A partir do Planalto e de seus aliados, a teoria já virou ladainha. Os meios de comunicação estariam em campanha ferrenha, permanente, a serviço das ''elites'', visando desestabilizar o PT e o governo Lula. Um ódio de classe incontido não cessaria de ameaçar esse ''filho do caos social'', na classificação do sempre bem intencionado Leonardo Boff, em seu artigo da última sexta-feira.

O lamentável, para a maior parte dos que levaram Lula à Presidência da República, é que isto não representa uma pitada mínima de verdade. Pelo contrário. Basta atentar para a generosidade da Rede Globo na divulgação extensa de qualquer inexpressivo evento a portas fechadas - para o, antes, abominável patronato, ou para a pelegada escolhida a dedo - em que o presidente cante loas à sua guinada ao neoliberalismo.

Para que houvesse racionalidade na denúncia sobre a conspiração que saudosistas do PT, modelo anos 80, insistem em propagar, algumas premissas teriam que ser contempladas. Seria necessário que o citado filho do caos social, chegado aos palácios, não tivesse recuado de uma prometida reforma agrária, para privilegiar o predador agronegócio. Seria necessário que tivesse implementado uma vigorosa reforma tributária fundada no critério da progressividade; aliviando os que vivem do salário, e transferindo para os especuladores do mercado, hoje quase isentos, o peso maior da cobrança de impostos. Seria necessário que tivesse posto em prática espaços de controle social direto, sobre o aparelho do Estado e sobre os meios de produção dele dependentes, ou dele concessionários. Seria necessário que tivesse tido a ousadia de enfrentar os grandes agiotas internacionais, e não se submetesse ao papel vil de garantir pagamentos dos juros incessantes e crescentes, de uma dívida ilegal, porque nunca auditorada, como exigia a Constituição de 88. Seria necessário que tivesse interrompido, ao invés de aprofundar, o desmonte do Estado social, promovido pelo mandarinato tucano-pefelista de FHC. Seria necessário, enfim, que não fosse patrono da lei de falência exigida pelos banqueiros, nem da lei dos transgênicos que legalizou autores de crimes ambientais.
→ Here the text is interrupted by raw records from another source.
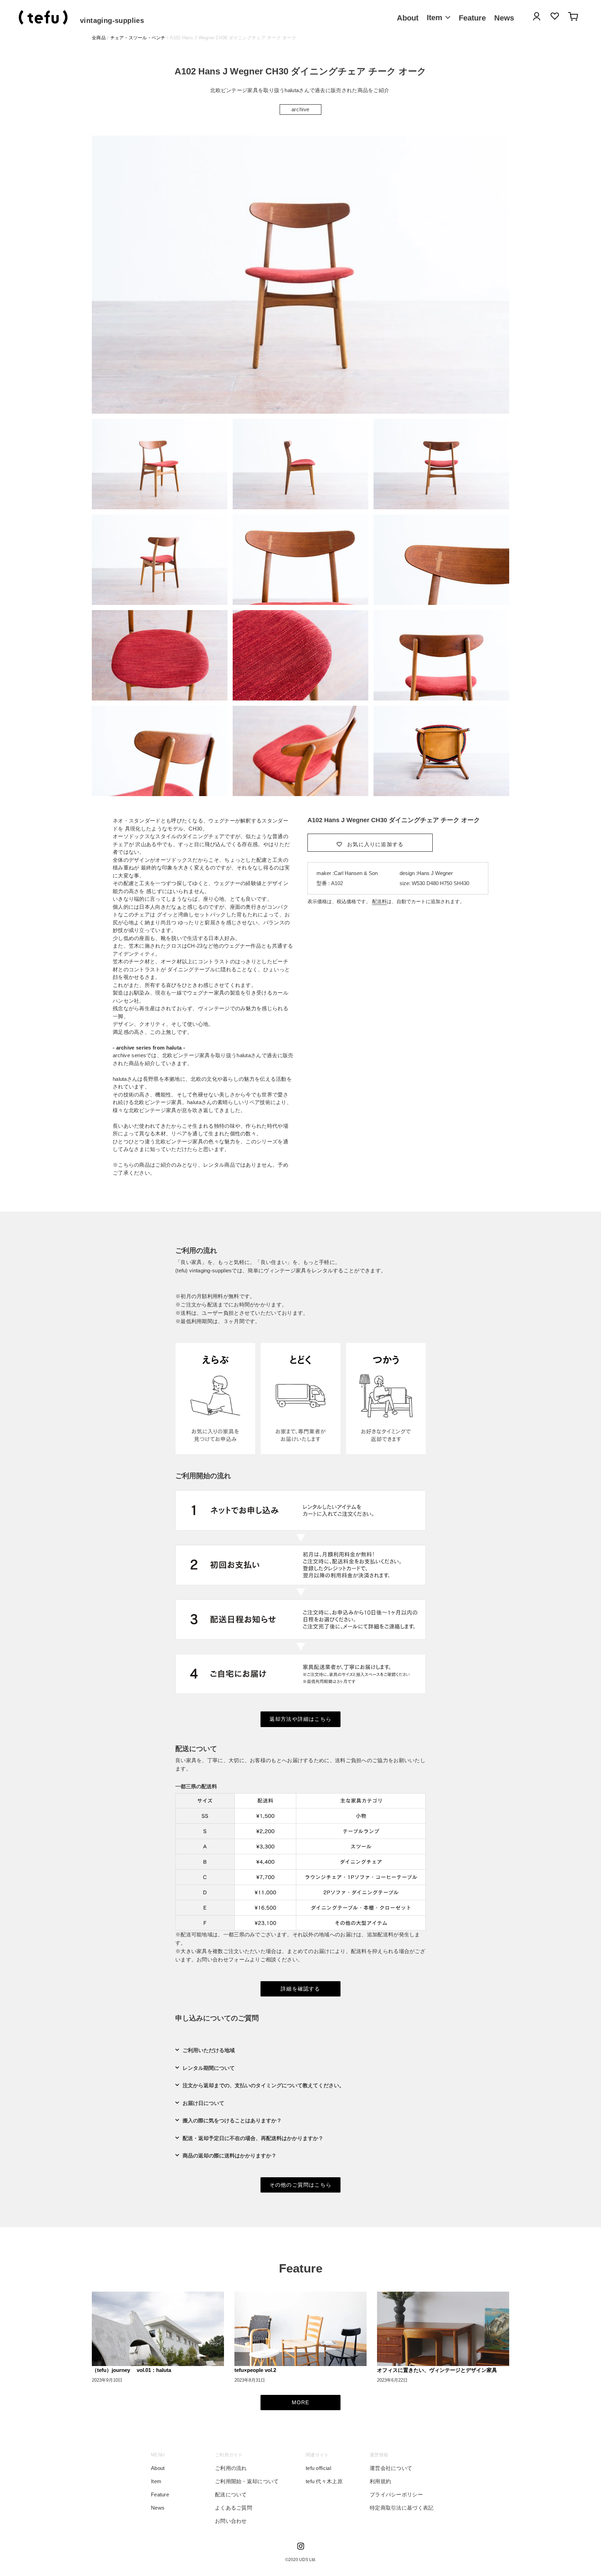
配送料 (379, 901)
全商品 (99, 37)
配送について (231, 2494)
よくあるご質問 (233, 2508)
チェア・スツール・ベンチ (138, 37)
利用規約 (380, 2481)
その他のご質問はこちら (300, 2185)
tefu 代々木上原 (324, 2481)
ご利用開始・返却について (247, 2481)
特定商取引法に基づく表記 (402, 2508)
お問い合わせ (231, 2521)
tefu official (318, 2468)
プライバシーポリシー (396, 2494)
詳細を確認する (300, 1989)
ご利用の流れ (231, 2468)
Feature (160, 2494)
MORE (301, 2402)
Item (156, 2481)
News (158, 2508)
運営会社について (391, 2468)
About (158, 2468)
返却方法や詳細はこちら (300, 1719)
O que a brava intelectualidade aprisionada ao mito do ''líder popular carismático'' tem que atentar é para o fato de, a não ser novidade o conjunto de irregularidades trazidas à luz no governo Lula, isto não o inocenta. Pelo contrário, incrimina-o com agravante. Lula e o PT não vieram para diminuir a intensidade do tradicional mal fazer da coisa pública. Foram eleitos exatamente para o oposto. Se traíram tal premissa, traíram suas histórias e não merecem comiseração porque, com a sua chegada ao poder ''depois de séculos de marginalização e exclusão das classes populares'', nas palavras do bravo Leonardo Boff, o que conseguiram foi restaurar a prepotência dos representantes das classes opressoras. Foi dar a eles uma aura de moralidade que nunca correspondeu ao papel realmente desempenhado por eles na história do Congresso.

O PT não é uma igreja, nem a ação política pode ser vista como dogma religioso, em que só um é dono da verdade. O partido não merece extrema unção, como, aliás, sugeriu o próprio Leonardo Boff, em artigo anterior, aqui publicado, porque não vai morrer. Mas pela composição de seu novo diretório nacional, deixou claro que apenas mudou. Confirmando que a guinada doutrinária tem forte suporte interno. O partido socialista virou partido neolulista.

Há, portanto, outras expressões da esquerda manifestando-se em siglas distintas. Com visões táticas diferentes, é possível, mas com avaliações idênticas dos objetivos estratégicos. A última ocupação da simbólica Rio Branco, no Rio de Janeiro, foi prova disso. Do decano PCB ao recém-legalizado PSOL, em parceria fraterna com o PDT e o PSTU, estavam lá os estudantes e trabalhadores não vulneráveis aos fascínios materiais da cooptação oficial. Estavam lá, enfim, os que votaram em Lula e se viram traídos pela guinada neoliberal, mas que não enrolaram as bandeiras de suas utopias.

Se comiseração carece, é para os filhos do caos social que continuam, por conta da manutenção da política neoliberal, chafurdados na desigualdade social agravada pelo modelo macroeconômico que Henrique Meirelles e Palocci implementam, blindados pelo aval de Lula.